Given that serious infections are among the leading causes of hospitalizations and death in patients with systemic lupus erythematosus (SLE), researchers investigated whether the incident rates differed in patients who recently began drug therapy with mycophenolate mofetil (MMF), azathioprine (AZA) or cyclophosphamide (CYC). Results were published recently in the February issue of Arthritis & Rheumatology.¹

“These medications are all used to treat a number of manifestations of lupus, most commonly lupus nephritis,” lead author Candace Feldman, MD, MPH, assistant professor of medicine, Harvard Medical School in Boston, and associate physician at Brigham and Women’s Hospital, Division of Rheumatology, Immunology and Allergy, tells The Rheumatologist.

The three drugs are often interchangeable in the treatment of SLE. Mofetil and AZA frequently are prescribed for maintenance of remission among patients who have lupus nephritis; while for induction of remission, studies have shown minimal differences between use of MMF and CYC, she says.

The Study

In this longitudinal cohort study, researchers examined records from 2000 to 2010 of more than 100,000 patients with SLE from the Medicaid database to further analyze outcomes of those who had started one of the three treatments.
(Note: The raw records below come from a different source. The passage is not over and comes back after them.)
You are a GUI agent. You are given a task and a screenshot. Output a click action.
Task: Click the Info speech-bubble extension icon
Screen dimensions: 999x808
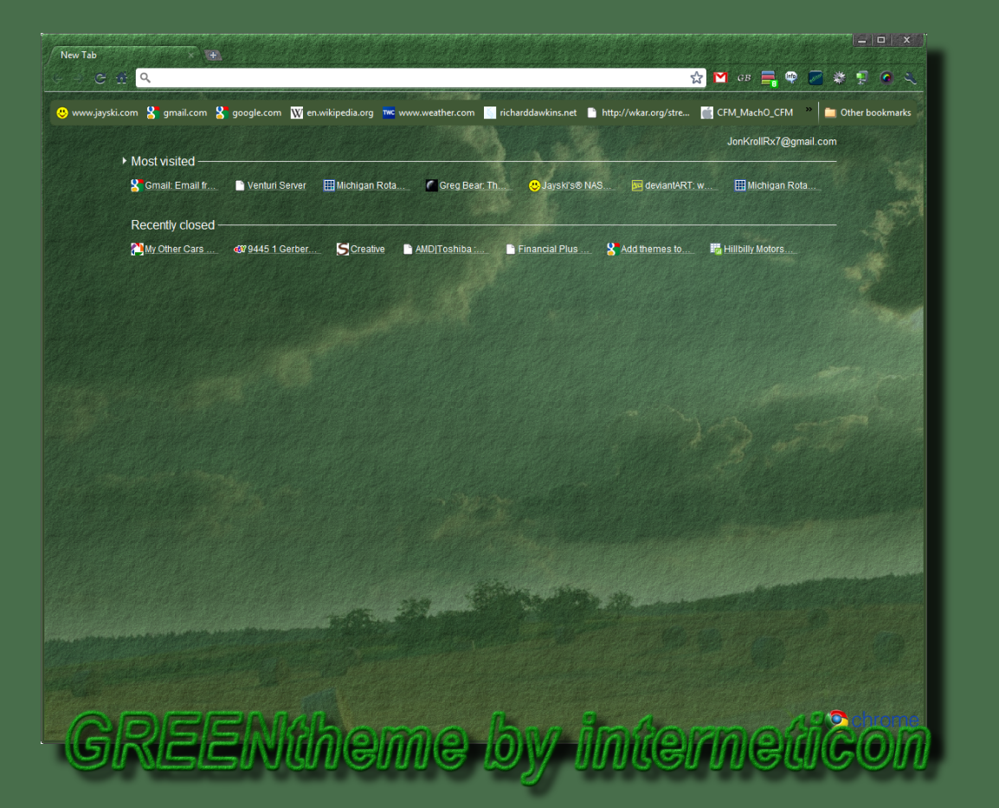point(792,77)
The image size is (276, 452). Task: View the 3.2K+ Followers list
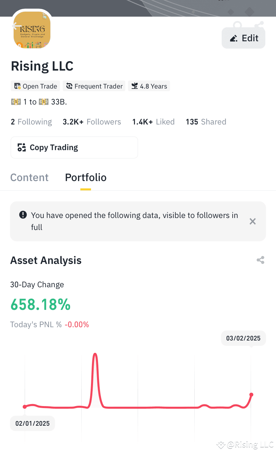92,122
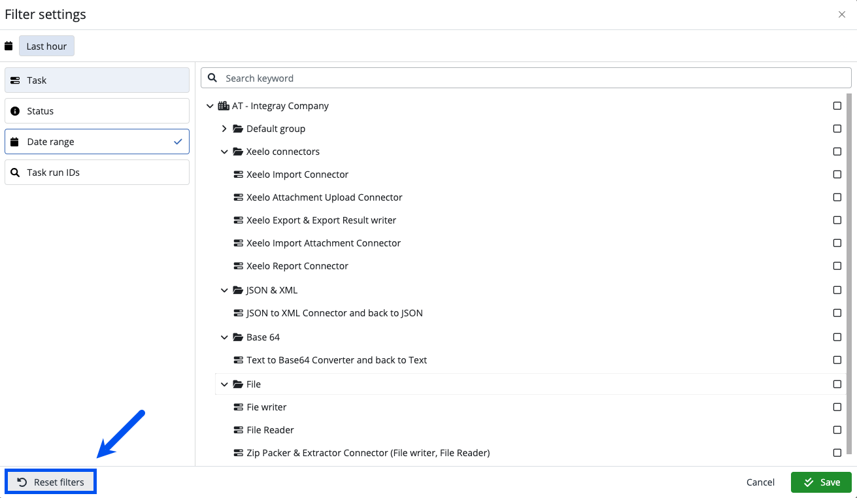Click the Date range calendar icon

tap(16, 141)
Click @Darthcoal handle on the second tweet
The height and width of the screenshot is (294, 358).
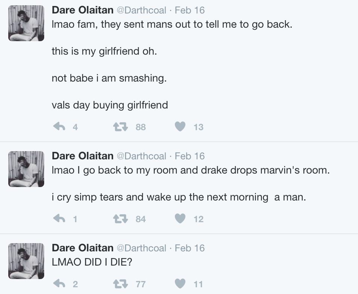[x=142, y=156]
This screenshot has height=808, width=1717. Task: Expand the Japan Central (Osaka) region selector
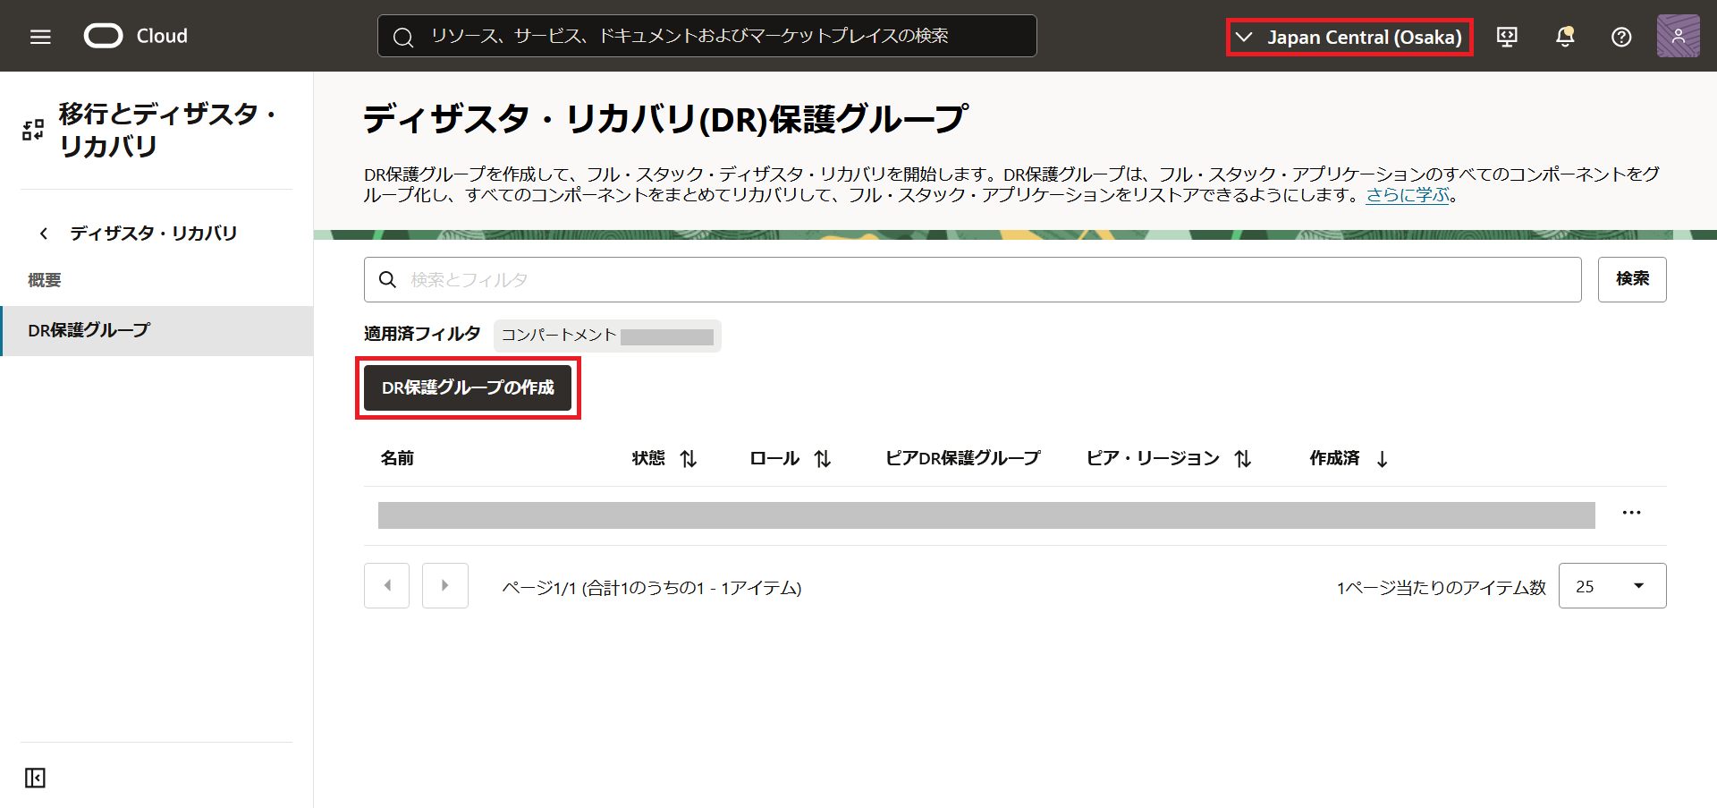(1349, 38)
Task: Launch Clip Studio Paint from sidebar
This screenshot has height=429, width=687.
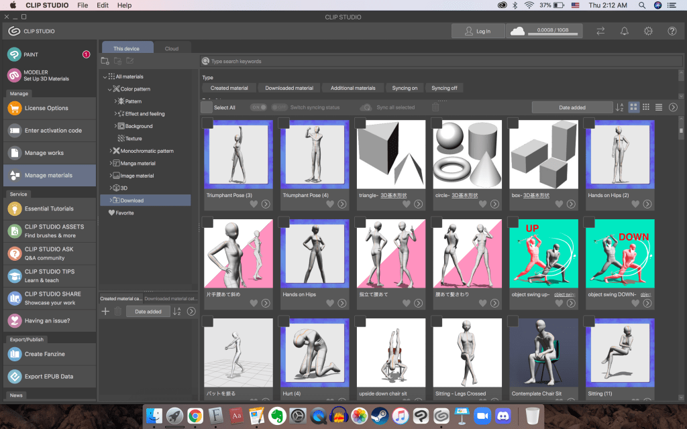Action: (32, 54)
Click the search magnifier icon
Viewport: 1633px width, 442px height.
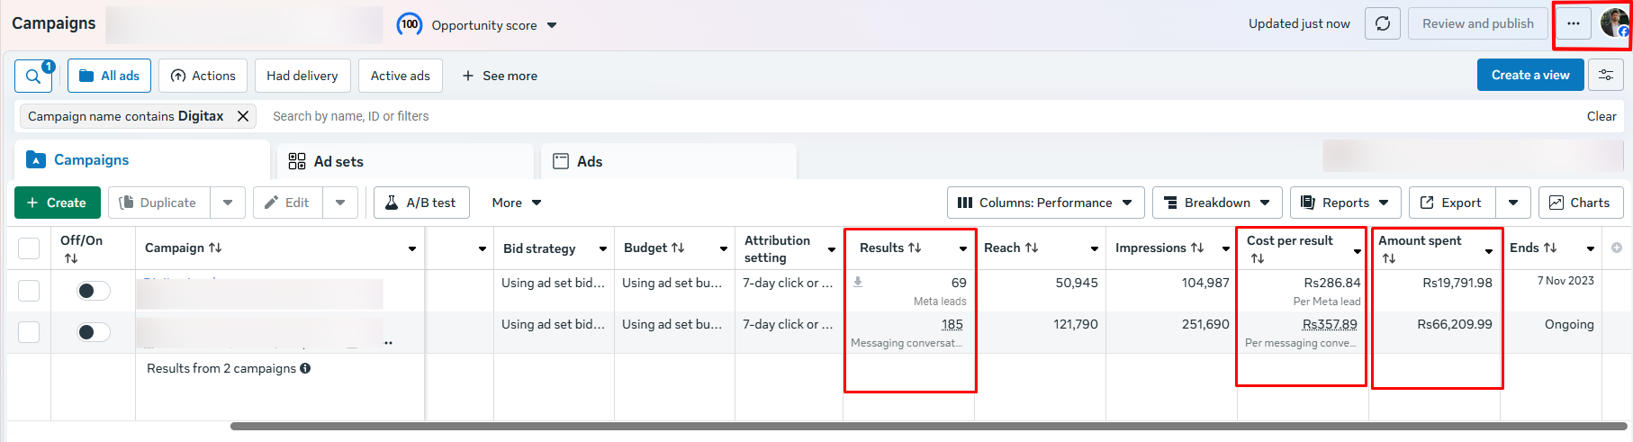point(33,77)
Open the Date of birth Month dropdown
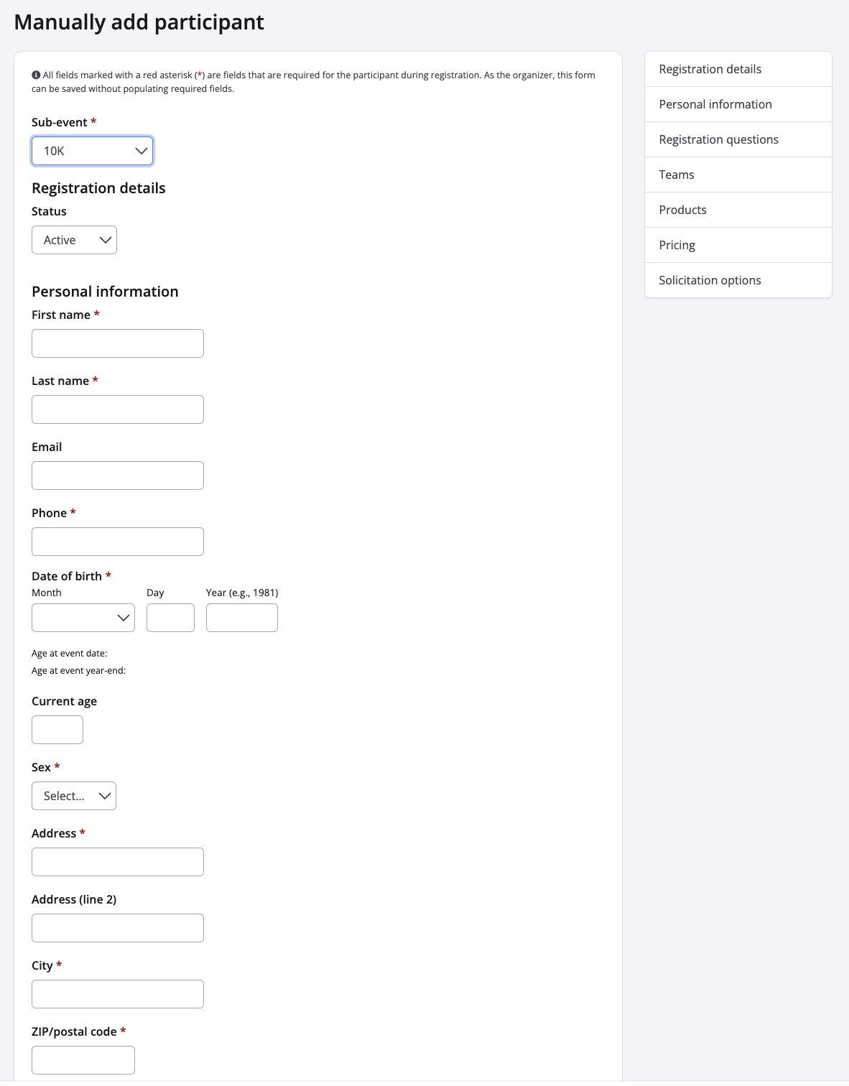The width and height of the screenshot is (849, 1086). coord(83,618)
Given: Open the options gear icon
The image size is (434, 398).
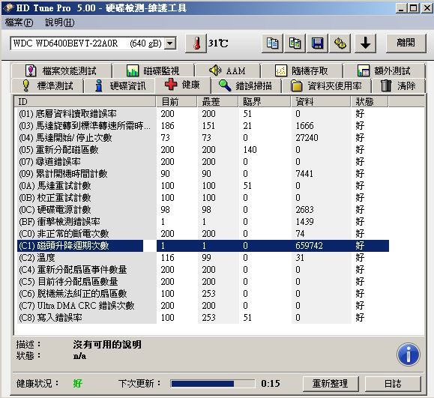Looking at the screenshot, I should (x=340, y=43).
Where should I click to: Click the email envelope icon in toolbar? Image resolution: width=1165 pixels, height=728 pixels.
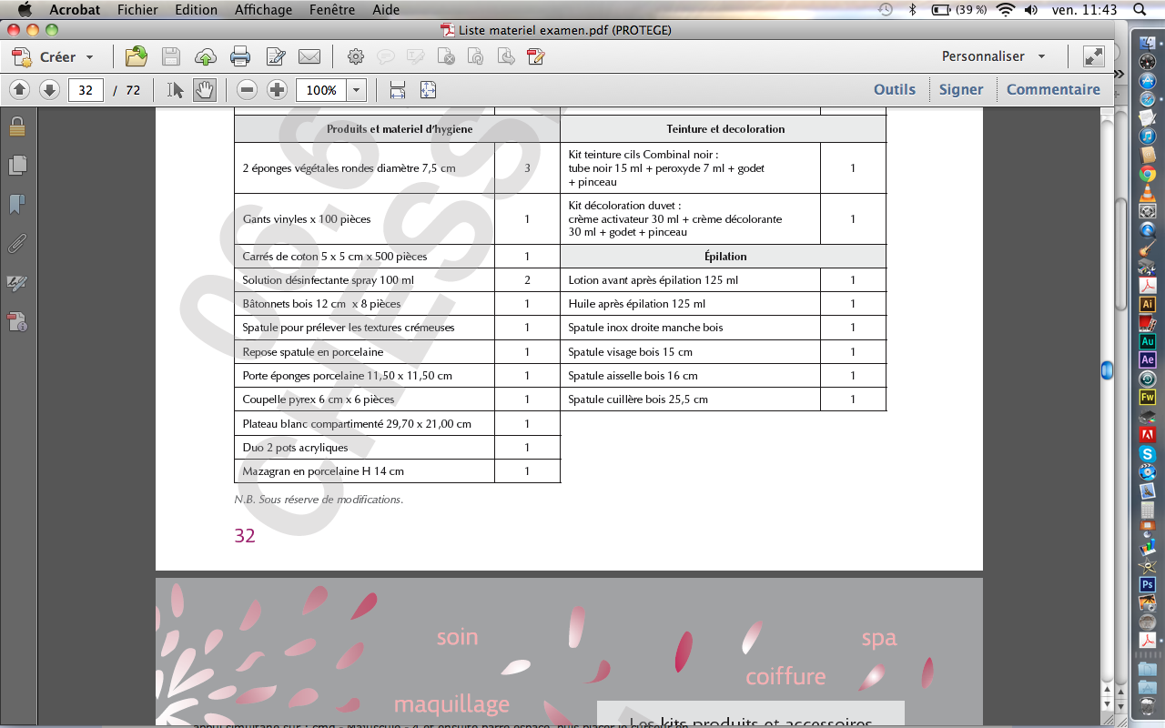click(x=309, y=56)
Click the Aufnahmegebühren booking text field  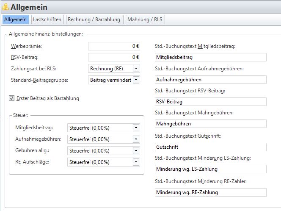[210, 79]
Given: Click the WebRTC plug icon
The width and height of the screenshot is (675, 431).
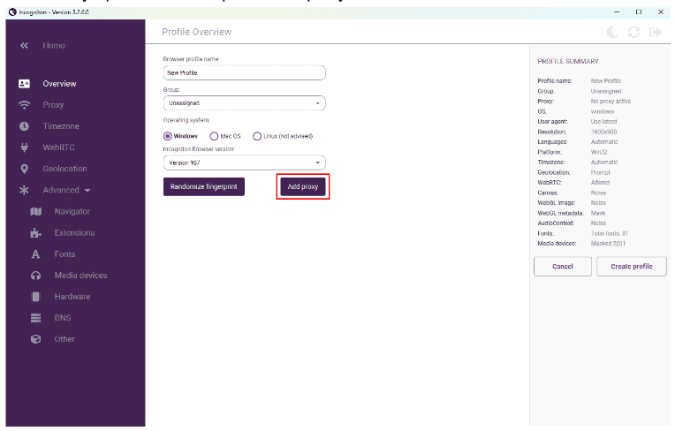Looking at the screenshot, I should click(24, 147).
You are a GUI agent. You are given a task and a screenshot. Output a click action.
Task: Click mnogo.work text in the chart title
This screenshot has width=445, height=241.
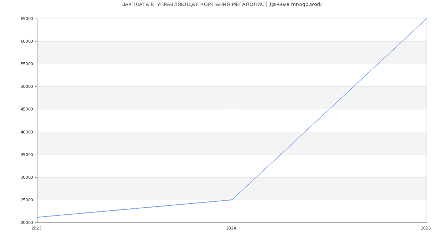(x=306, y=4)
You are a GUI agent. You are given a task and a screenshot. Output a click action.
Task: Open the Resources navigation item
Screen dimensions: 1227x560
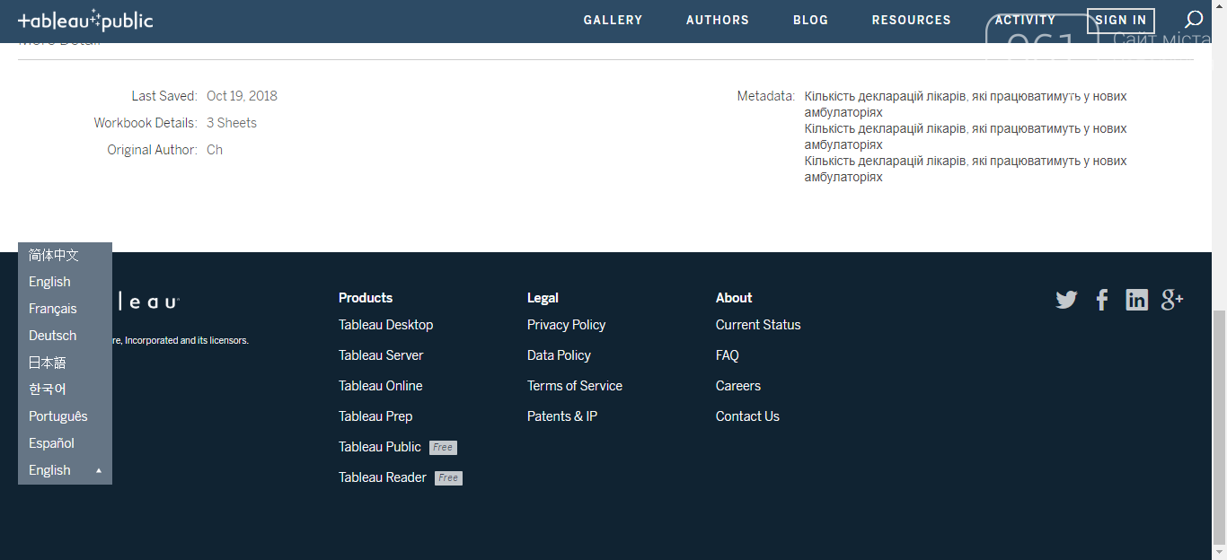pos(911,20)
They aimed to address a lack of head-to-head studies of comparative infection rates associated with these commonly prescribed immunosuppressive medications.

The authors note these data are needed to help inform treatment choices for patients.

“In this population of Medicaid beneficiaries, we found a very high burden of serious infections, which we’ve also shown in prior studies,” Dr. Feldman says. “A number of studies have shown that this population is particularly vulnerable and has an increased risk of comorbidities and poor outcomes.”

The large national study covered results up to 12 months and was designed to compare one drug with another to determine whether there were differences of serious infections between the two. One cohort of patients compared MMF with AZA and the other compared MMF with CYC.

“The reason we did these in two separate groups instead of one group comparing all three is because it tends to be a sicker group of patients with more active lupus who you would be thinking about the interchangeable use of mycophenolate mofetil and cyclophosphamide and a less sick group that you would be thinking about for mycophenolate mofetil vs. azathioprine,” Dr. Feldman says. Thus, the team conducted two separate analyses.